Activity: From the first entry to the last, transcribe everything exactly.

Start of Information provided

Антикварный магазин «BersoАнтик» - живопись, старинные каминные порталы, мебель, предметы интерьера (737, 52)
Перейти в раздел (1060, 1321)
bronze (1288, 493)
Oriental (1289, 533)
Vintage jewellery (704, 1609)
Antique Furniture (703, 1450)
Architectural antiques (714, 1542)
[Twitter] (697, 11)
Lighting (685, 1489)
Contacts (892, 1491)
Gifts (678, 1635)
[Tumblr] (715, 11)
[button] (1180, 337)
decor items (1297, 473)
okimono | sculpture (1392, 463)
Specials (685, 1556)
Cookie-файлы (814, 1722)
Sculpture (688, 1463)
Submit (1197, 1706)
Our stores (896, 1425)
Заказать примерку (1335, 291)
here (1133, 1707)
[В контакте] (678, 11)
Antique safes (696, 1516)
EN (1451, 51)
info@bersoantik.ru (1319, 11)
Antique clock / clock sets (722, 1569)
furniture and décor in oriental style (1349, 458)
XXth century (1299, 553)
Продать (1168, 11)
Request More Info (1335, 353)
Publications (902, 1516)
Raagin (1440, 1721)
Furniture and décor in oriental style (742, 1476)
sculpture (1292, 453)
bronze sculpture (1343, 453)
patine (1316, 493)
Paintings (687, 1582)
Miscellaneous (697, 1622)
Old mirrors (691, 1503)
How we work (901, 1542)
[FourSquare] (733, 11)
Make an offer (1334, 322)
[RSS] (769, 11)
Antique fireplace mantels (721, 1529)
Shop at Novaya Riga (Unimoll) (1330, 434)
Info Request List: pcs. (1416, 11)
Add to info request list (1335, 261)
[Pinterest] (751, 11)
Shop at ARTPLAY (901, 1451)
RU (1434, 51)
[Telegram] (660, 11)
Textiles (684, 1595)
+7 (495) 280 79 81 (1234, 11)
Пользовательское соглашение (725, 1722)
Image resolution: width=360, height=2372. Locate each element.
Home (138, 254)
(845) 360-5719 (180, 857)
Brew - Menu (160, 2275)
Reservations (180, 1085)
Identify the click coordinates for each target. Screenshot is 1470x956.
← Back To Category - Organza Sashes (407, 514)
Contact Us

End of Information provided

Response to the task:
Антикварный магазин «BersoАнтик» - живопись, старинные каминные порталы, мебель, предметы интерьера (737, 52)
Перейти в раздел (1060, 1321)
bronze (1288, 493)
Oriental (1289, 533)
Vintage jewellery (704, 1609)
Antique Furniture (703, 1450)
Architectural antiques (714, 1542)
[Twitter] (697, 11)
Lighting (685, 1489)
Contacts (892, 1491)
Gifts (678, 1635)
[Tumblr] (715, 11)
[button] (1180, 337)
decor items (1297, 473)
okimono | sculpture (1392, 463)
Specials (685, 1556)
Cookie-файлы (814, 1722)
Sculpture (688, 1463)
Submit (1197, 1706)
Our stores (896, 1425)
Заказать примерку (1335, 291)
here (1133, 1707)
[В контакте] (678, 11)
Antique safes (696, 1516)
EN (1451, 51)
info@bersoantik.ru (1319, 11)
Antique clock / clock sets (722, 1569)
furniture and décor in oriental style (1349, 458)
XXth century (1299, 553)
Продать (1168, 11)
Request More Info (1335, 353)
Publications (902, 1516)
Raagin (1440, 1721)
Furniture and décor in oriental style (742, 1476)
sculpture (1292, 453)
bronze sculpture (1343, 453)
patine (1316, 493)
Paintings (687, 1582)
Miscellaneous (697, 1622)
Old mirrors (691, 1503)
How we work (901, 1542)
[FourSquare] (733, 11)
Make an offer (1334, 322)
[RSS] (769, 11)
Antique fireplace mantels (721, 1529)
Shop at Novaya Riga (Unimoll) (1330, 434)
Info Request List: pcs. (1416, 11)
Add to info request list (1335, 261)
[Pinterest] (751, 11)
Shop at ARTPLAY (901, 1451)
RU (1434, 51)
[Telegram] (660, 11)
Textiles (684, 1595)
+7 (495) 280 79 81 (1234, 11)
Пользовательское соглашение (725, 1722)
Image resolution: width=360, height=2372. Locate each element.
Home (138, 254)
(845) 360-5719 (180, 857)
Brew - Menu (160, 2275)
Reservations (180, 1085)
Identify the click coordinates for each target. Screenshot is 1470x956.
← Back To Category - Organza Sashes (407, 514)
Contact Us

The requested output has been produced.